"Il est parvenu, en quelques mois seulement, à mettre un bordel dans une institution prestigieuse et ancienne"
Éducation nationale : le (dernier) mauvais coup de Vincent Peillon
Avec la complicité des syndicats, le ministre, bientôt recasé à Bruxelles, démolit le statut des enseignants. Démonstration par Jean-Paul Brighelli.
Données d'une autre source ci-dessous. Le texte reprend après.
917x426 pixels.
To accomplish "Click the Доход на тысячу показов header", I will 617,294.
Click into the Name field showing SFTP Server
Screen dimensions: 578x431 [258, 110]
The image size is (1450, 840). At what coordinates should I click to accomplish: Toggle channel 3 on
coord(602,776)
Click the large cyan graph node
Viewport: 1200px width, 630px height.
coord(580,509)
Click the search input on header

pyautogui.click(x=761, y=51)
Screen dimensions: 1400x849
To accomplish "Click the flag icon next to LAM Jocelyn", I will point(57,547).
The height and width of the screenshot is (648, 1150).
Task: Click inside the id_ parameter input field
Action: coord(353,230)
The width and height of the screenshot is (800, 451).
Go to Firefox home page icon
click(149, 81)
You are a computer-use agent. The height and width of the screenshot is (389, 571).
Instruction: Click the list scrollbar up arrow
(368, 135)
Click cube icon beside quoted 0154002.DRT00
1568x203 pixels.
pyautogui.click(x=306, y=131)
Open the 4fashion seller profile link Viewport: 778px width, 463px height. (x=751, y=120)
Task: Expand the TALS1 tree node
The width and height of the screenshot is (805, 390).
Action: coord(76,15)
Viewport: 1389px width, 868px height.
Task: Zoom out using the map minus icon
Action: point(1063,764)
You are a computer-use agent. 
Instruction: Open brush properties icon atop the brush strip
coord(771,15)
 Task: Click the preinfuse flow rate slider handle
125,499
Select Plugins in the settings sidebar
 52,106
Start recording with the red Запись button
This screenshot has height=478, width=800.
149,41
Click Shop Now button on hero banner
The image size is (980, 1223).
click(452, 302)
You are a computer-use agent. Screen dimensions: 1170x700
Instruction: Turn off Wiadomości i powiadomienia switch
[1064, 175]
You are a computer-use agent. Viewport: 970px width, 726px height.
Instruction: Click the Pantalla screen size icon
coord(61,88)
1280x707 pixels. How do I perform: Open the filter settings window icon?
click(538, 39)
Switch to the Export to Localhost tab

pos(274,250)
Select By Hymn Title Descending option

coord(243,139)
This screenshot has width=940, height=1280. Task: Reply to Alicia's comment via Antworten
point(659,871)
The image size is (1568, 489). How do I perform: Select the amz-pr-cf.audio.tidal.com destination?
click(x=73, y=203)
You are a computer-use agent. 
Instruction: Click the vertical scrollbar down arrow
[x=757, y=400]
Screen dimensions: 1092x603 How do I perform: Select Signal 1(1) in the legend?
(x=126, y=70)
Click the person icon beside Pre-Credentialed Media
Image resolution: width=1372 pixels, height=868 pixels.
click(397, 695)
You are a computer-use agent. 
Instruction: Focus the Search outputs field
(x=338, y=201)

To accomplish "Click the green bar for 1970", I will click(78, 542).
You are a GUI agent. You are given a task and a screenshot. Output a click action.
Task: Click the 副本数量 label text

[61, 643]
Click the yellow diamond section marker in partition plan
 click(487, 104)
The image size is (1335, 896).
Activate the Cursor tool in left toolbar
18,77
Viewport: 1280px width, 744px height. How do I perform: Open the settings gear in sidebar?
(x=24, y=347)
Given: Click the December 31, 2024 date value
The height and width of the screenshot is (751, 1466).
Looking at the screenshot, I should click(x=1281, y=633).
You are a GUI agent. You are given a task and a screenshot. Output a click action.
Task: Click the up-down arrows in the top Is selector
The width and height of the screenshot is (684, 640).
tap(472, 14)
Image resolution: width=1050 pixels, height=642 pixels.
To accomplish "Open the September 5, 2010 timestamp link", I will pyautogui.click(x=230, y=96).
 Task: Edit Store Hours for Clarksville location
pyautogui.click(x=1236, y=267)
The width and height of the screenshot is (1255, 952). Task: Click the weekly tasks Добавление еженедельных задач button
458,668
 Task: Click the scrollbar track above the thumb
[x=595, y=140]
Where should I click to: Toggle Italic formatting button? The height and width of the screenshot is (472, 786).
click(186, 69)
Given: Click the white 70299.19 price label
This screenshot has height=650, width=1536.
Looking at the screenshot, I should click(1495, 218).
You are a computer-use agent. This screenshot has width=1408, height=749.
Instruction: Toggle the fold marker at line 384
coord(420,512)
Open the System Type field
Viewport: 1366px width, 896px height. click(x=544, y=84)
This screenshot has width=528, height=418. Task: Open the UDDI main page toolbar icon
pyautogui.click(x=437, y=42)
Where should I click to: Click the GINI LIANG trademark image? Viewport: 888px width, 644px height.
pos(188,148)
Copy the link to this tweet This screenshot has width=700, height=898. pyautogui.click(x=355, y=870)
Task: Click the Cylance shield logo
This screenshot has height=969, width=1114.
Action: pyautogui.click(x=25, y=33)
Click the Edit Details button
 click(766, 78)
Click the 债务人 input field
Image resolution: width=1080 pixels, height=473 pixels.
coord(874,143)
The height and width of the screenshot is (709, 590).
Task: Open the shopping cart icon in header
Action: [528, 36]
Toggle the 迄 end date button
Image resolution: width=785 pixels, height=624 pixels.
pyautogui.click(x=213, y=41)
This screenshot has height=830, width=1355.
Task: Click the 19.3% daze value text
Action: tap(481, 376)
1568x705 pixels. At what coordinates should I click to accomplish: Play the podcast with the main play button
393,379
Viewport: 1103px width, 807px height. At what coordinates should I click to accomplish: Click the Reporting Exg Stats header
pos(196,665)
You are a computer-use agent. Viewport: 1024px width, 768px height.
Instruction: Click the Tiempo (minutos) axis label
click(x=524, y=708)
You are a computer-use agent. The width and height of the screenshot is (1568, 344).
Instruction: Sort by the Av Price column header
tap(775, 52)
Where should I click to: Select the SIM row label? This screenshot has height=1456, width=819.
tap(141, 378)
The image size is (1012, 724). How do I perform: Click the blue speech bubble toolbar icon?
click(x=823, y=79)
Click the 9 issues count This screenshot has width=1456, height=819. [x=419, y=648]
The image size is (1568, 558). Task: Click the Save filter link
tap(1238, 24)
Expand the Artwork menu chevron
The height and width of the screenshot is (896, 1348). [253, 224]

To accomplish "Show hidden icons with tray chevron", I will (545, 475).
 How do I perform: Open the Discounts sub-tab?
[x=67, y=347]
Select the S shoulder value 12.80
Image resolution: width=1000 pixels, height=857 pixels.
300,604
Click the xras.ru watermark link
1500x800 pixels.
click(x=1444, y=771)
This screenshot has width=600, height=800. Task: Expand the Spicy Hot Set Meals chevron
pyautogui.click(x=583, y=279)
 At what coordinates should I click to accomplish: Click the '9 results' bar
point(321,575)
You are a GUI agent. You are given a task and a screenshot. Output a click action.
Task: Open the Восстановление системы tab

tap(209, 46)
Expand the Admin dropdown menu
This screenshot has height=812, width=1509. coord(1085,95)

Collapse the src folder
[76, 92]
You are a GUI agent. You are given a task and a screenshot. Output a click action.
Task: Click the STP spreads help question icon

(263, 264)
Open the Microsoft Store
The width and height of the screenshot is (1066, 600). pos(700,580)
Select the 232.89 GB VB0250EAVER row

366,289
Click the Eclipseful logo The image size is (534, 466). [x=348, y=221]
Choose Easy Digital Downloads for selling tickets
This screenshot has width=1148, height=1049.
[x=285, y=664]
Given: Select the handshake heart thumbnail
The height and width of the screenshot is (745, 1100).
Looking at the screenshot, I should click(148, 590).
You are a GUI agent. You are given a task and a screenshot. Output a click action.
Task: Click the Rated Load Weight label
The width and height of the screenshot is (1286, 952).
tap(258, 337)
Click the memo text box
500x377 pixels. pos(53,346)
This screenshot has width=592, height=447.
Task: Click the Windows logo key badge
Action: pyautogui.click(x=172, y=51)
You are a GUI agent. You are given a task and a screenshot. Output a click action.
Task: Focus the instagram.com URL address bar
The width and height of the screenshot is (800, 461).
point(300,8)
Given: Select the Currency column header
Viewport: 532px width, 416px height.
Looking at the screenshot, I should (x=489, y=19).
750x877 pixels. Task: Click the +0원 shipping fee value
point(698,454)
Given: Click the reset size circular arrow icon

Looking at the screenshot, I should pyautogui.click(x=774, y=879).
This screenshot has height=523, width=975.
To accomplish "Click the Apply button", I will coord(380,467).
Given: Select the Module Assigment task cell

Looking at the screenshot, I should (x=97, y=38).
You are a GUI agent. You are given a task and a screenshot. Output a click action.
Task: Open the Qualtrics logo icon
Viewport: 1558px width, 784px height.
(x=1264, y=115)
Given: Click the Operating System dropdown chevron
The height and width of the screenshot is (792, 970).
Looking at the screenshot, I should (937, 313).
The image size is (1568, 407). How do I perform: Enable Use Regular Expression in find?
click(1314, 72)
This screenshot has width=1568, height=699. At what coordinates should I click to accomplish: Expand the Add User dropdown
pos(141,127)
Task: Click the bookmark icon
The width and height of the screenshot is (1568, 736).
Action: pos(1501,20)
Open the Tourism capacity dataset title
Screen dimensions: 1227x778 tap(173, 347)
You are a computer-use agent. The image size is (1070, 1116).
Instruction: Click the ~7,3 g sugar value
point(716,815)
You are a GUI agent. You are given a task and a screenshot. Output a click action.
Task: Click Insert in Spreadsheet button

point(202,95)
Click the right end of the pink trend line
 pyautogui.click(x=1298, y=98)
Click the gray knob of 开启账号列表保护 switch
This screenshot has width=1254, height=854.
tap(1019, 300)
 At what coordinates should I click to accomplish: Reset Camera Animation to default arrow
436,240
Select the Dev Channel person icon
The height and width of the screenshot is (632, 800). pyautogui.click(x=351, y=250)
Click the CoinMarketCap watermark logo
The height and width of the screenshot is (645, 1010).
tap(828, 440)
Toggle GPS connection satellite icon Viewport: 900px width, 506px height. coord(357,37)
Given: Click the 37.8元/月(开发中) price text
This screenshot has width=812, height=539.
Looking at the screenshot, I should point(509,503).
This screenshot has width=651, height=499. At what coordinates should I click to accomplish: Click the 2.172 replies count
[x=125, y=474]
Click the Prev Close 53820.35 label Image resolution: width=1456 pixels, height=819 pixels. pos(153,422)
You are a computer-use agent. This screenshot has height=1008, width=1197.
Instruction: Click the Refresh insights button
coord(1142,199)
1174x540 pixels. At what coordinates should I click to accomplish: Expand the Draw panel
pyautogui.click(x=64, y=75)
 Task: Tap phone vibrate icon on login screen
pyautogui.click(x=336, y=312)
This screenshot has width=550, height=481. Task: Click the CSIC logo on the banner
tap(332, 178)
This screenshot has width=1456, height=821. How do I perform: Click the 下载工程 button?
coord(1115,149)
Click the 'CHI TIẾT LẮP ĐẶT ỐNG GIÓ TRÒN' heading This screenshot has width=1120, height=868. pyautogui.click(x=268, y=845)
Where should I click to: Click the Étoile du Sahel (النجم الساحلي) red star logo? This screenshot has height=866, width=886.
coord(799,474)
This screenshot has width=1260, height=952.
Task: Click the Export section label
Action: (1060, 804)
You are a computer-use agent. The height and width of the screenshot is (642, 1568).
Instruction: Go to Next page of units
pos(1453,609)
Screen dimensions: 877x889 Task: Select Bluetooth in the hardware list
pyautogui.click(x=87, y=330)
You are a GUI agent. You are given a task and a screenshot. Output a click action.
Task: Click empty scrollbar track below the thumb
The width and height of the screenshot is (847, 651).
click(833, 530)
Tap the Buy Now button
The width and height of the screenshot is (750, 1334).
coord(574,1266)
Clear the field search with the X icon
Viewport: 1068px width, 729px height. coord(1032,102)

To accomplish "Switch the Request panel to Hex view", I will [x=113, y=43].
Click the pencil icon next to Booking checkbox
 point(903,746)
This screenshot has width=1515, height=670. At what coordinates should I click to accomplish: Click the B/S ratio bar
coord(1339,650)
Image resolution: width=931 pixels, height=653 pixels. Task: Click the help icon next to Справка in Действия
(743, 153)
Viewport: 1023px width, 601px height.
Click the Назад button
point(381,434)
Une modification du décret de 1950 va encore aggraver la paupérisation des enseignants, parmi les moins bien payés des pays de l'OCDE. © Rierre Andrieu / AFP
Le 27 mars prochain, Vincent Peillon, quelques jours avant de quitter sans doute le ministère pour cause de campagne des européennes (il a ingénieusement prévu de se faire tête de liste dans le Sud-Est, ce qui lui assure, quel que soit le désamour électoral pour son parti, un gîte à Bruxelles pour les années à venir) et de remplacement par Ségolène Royal, disent les augures, fera signer à la plupart des syndicats d'enseignants l'abrogation des "décrets de 1950" qui régulaient depuis soixante-trois ans le temps de service des profs.
J'en ai déjà parlé ici même début janvier. On en était alors aux intentions. La plupart des syndicats n'ont pas bougé, sinon dans le sens du ministre. Dès lors, pourquoi se gêner et ne pas passer aux actes ?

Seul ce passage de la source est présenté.